== Entries provided ==
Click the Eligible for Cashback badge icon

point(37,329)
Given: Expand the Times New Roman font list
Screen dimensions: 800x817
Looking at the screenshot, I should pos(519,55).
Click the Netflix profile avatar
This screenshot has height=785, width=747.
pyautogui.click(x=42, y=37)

== Task objective ==
The line with "Given: Expand the Times New Roman font list" and every line after it up to the end of the entries: output those exactly, and only those.

== Solution to the exercise ==
Given: Expand the Times New Roman font list
Screen dimensions: 800x817
Looking at the screenshot, I should pos(519,55).
Click the Netflix profile avatar
This screenshot has height=785, width=747.
pyautogui.click(x=42, y=37)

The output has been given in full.